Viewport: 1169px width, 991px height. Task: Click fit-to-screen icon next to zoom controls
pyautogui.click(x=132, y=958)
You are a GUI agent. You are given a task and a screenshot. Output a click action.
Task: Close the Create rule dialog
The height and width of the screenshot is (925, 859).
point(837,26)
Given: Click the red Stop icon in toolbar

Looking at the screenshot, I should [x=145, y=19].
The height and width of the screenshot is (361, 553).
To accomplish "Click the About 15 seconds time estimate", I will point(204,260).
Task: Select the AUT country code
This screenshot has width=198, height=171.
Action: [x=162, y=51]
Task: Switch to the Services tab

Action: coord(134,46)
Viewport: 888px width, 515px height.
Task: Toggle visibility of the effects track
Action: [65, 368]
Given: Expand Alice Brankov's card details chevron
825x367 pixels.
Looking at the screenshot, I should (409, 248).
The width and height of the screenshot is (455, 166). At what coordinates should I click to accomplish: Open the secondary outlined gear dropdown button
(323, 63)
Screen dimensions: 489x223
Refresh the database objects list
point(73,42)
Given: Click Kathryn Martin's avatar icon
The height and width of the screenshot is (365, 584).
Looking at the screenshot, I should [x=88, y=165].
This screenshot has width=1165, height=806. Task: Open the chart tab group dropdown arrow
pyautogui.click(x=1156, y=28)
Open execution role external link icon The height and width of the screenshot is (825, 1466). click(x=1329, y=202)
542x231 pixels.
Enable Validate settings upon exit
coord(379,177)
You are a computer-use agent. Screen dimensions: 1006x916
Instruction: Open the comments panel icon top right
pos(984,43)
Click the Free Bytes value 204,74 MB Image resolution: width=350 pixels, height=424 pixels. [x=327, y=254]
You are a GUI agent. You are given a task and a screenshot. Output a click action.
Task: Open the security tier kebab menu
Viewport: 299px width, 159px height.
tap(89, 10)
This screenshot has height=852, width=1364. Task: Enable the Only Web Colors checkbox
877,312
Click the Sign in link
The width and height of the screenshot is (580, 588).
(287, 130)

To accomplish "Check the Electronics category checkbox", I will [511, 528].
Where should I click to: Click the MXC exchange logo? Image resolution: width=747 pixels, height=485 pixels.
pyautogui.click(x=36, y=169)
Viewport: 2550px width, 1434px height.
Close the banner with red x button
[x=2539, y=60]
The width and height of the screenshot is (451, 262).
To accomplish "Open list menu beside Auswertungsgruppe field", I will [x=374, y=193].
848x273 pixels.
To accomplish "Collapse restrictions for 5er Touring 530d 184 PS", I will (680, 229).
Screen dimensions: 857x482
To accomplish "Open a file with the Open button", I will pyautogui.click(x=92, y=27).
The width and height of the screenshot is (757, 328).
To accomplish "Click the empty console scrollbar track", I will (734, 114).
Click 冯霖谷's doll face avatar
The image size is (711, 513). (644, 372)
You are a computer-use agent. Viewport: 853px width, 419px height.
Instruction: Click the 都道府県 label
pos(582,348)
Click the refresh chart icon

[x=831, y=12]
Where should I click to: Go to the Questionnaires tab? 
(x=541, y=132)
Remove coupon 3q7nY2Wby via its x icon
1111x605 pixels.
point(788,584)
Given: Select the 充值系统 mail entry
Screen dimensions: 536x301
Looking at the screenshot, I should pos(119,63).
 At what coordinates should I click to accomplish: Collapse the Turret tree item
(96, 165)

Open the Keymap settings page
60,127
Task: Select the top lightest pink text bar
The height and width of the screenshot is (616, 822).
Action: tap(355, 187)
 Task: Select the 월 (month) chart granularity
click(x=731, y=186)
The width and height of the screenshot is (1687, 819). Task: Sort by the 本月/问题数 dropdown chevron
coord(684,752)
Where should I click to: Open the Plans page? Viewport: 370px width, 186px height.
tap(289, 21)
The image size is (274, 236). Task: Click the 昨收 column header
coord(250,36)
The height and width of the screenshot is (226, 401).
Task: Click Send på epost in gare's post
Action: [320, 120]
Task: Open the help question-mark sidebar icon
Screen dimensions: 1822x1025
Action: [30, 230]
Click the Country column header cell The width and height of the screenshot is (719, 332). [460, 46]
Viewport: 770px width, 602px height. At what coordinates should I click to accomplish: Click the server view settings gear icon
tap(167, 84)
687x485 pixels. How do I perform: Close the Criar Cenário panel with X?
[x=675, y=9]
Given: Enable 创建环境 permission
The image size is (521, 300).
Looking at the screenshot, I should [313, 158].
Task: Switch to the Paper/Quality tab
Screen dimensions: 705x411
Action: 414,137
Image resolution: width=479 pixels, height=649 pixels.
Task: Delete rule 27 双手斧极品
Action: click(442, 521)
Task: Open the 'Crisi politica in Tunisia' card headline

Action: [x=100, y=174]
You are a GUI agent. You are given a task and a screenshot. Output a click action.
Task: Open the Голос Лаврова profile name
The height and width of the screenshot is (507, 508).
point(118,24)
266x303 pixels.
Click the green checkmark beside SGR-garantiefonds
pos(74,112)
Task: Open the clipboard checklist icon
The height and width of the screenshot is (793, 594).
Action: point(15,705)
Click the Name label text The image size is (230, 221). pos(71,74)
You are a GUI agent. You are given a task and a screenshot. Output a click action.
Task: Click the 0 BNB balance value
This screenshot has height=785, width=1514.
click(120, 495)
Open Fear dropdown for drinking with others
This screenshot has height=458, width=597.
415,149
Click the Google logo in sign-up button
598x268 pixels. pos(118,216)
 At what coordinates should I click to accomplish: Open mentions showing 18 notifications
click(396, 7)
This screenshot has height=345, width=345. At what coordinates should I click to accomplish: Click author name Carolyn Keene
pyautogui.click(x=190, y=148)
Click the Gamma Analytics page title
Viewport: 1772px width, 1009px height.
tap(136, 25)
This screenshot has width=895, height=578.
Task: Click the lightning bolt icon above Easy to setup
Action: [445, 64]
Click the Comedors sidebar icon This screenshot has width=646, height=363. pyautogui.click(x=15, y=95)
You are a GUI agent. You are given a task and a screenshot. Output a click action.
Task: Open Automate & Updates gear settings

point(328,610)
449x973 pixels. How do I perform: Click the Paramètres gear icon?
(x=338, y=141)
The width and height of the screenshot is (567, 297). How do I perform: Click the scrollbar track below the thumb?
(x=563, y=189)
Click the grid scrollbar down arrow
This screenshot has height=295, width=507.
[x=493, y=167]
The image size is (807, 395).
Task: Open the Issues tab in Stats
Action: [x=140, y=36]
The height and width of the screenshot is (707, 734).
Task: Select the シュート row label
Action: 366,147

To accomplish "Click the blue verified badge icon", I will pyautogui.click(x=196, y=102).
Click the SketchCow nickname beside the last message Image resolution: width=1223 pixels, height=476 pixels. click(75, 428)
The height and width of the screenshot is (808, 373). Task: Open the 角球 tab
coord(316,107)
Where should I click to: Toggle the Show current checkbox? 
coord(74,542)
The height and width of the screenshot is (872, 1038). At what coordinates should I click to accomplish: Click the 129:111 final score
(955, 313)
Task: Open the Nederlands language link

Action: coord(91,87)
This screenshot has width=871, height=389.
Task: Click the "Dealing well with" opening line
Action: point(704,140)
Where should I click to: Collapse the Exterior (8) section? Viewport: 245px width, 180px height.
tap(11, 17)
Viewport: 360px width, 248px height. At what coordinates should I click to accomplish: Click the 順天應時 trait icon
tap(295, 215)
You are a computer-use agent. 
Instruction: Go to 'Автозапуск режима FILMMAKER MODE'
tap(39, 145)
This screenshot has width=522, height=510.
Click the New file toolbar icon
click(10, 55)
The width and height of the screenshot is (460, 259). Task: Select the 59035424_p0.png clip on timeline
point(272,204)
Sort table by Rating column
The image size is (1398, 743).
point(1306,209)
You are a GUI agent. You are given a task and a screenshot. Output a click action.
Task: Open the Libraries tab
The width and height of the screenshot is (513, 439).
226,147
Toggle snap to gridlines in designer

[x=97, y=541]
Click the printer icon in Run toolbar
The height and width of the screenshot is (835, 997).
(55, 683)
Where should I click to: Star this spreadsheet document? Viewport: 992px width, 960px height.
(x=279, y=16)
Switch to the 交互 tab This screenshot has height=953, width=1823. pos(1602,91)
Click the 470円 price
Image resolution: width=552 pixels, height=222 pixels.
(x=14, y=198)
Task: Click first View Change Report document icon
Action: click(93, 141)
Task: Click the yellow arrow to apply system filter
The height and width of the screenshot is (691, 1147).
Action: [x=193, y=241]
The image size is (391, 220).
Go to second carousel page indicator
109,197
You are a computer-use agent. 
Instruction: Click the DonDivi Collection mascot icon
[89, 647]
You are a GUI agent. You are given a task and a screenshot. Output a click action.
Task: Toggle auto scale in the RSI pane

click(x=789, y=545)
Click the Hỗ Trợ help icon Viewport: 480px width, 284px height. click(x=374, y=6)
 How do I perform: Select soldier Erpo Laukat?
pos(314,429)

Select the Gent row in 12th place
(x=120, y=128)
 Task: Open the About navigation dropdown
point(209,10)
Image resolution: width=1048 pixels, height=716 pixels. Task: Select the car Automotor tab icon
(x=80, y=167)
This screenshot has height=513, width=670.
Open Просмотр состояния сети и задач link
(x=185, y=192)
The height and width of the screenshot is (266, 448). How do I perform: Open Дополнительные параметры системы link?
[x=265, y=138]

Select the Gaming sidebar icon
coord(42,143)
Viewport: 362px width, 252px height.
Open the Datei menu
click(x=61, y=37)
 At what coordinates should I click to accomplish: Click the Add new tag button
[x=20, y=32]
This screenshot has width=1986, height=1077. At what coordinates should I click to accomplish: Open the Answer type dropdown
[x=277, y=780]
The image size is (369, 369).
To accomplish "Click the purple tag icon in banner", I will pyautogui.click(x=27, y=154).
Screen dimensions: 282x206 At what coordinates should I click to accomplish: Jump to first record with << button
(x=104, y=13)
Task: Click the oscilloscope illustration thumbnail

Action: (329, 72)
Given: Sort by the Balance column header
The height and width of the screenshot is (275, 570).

### [Exercise goal]
Please duplicate the part of the listing above that opens with the line containing "This screenshot has height=852, width=1364." and closes with the line containing "Looking at the screenshot, I should pos(119,63).", including both of those lines.

### [Written reply]
This screenshot has height=852, width=1364. Task: Enable the Only Web Colors checkbox
877,312
Click the Sign in link
The width and height of the screenshot is (580, 588).
(287, 130)

To accomplish "Check the Electronics category checkbox", I will [511, 528].
Where should I click to: Click the MXC exchange logo? Image resolution: width=747 pixels, height=485 pixels.
pyautogui.click(x=36, y=169)
Viewport: 2550px width, 1434px height.
Close the banner with red x button
[x=2539, y=60]
The width and height of the screenshot is (451, 262).
To accomplish "Open list menu beside Auswertungsgruppe field", I will [x=374, y=193].
848x273 pixels.
To accomplish "Collapse restrictions for 5er Touring 530d 184 PS", I will (680, 229).
Screen dimensions: 857x482
To accomplish "Open a file with the Open button", I will pyautogui.click(x=92, y=27).
The width and height of the screenshot is (757, 328).
To accomplish "Click the empty console scrollbar track", I will (734, 114).
Click 冯霖谷's doll face avatar
The image size is (711, 513). (644, 372)
You are a computer-use agent. Viewport: 853px width, 419px height.
Instruction: Click the 都道府県 label
pos(582,348)
Click the refresh chart icon

[x=831, y=12]
Where should I click to: Go to the Questionnaires tab? 
(x=541, y=132)
Remove coupon 3q7nY2Wby via its x icon
1111x605 pixels.
point(788,584)
Given: Select the 充值系统 mail entry
Screen dimensions: 536x301
Looking at the screenshot, I should pos(119,63).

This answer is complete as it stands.